- _Problem requirements_
Your output should be exactly the lines from the one containing "Instruction: Click the Aug 11 date label" through the final line of the following data, please, with no pictures.

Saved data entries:
--------------------------------
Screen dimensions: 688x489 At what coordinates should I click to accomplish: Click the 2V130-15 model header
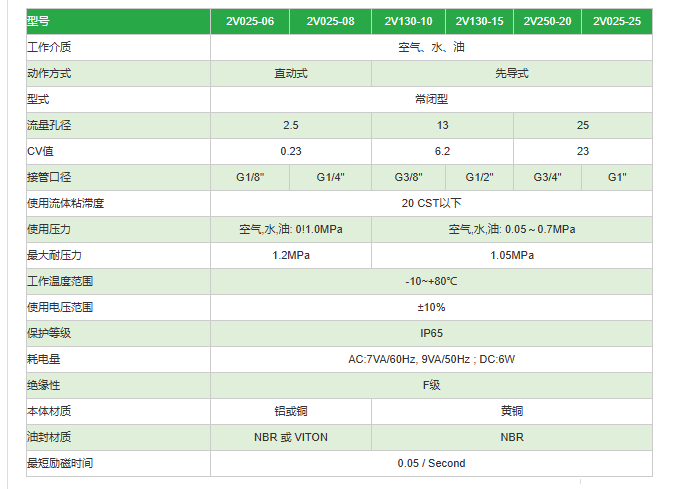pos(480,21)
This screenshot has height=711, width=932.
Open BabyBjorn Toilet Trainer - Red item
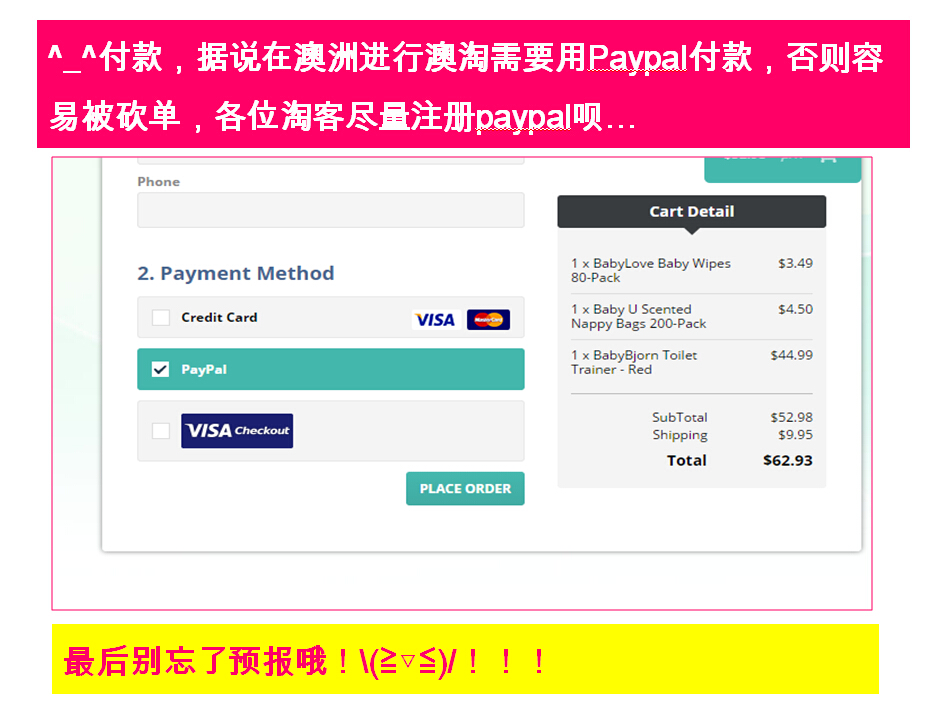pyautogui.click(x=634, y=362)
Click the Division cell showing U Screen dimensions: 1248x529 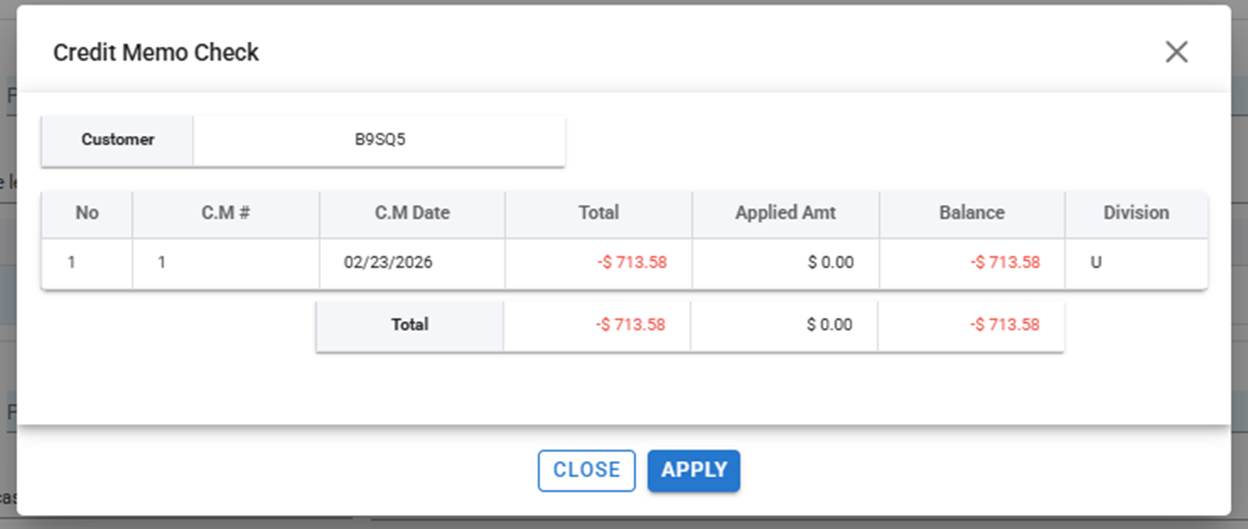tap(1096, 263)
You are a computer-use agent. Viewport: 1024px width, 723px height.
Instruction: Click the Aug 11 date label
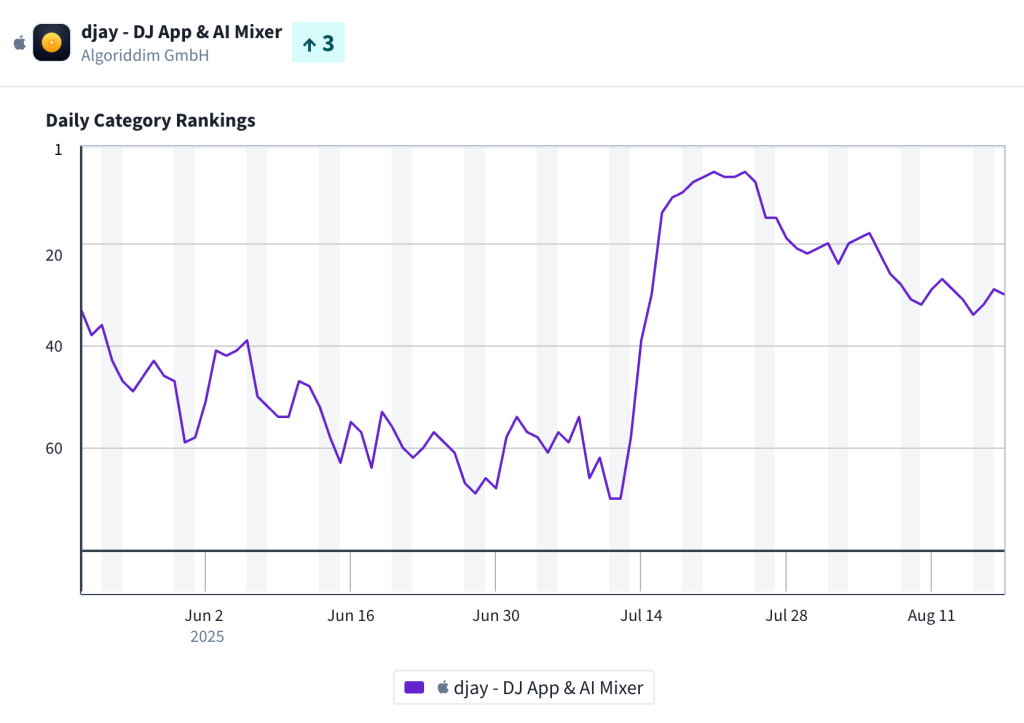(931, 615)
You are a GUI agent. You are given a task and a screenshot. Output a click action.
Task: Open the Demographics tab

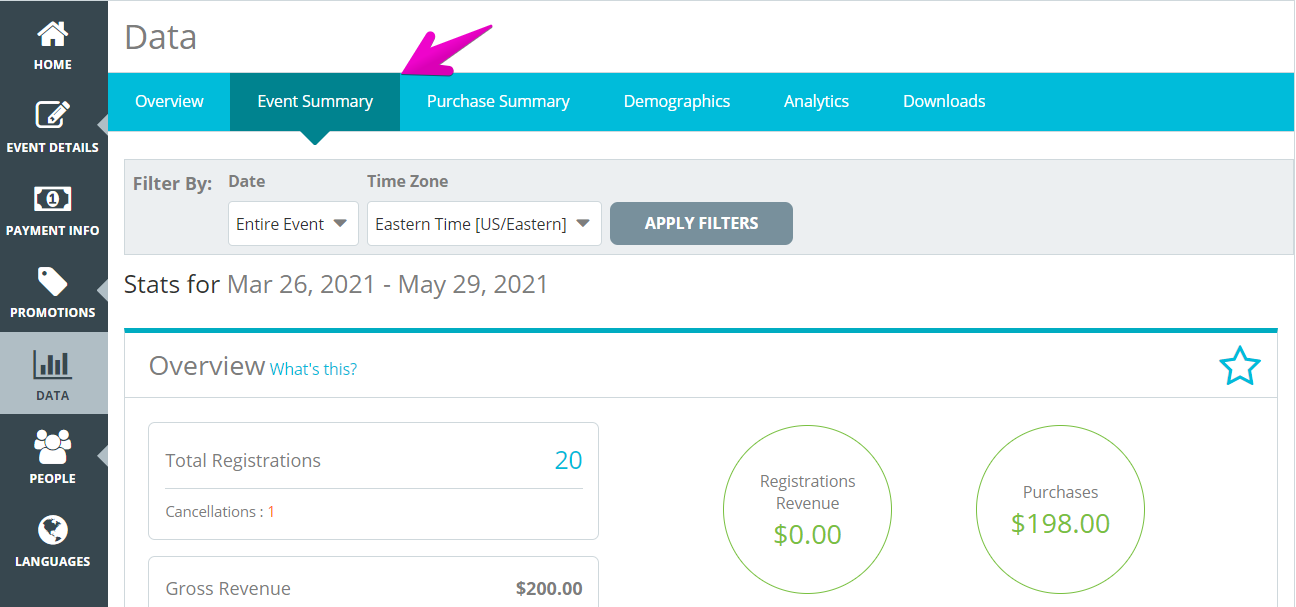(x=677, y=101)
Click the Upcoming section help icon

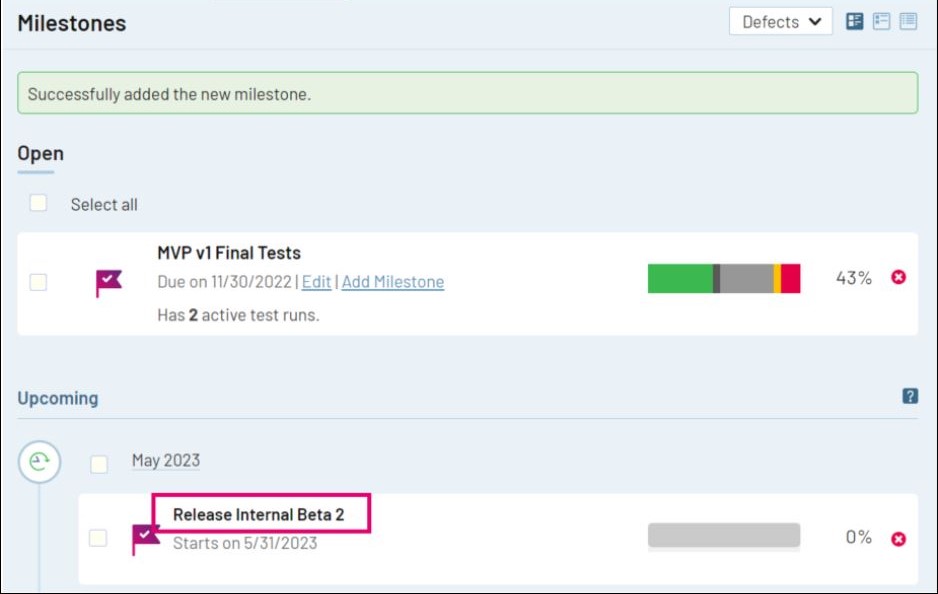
--------------------------------
- _Response box_
Instruction: Click the Aug 11 date label
(931, 615)
You are a GUI agent. You are given a task and a screenshot. Output a click action.
Task: Open the Demographics tab

(x=677, y=101)
Click the Upcoming section help icon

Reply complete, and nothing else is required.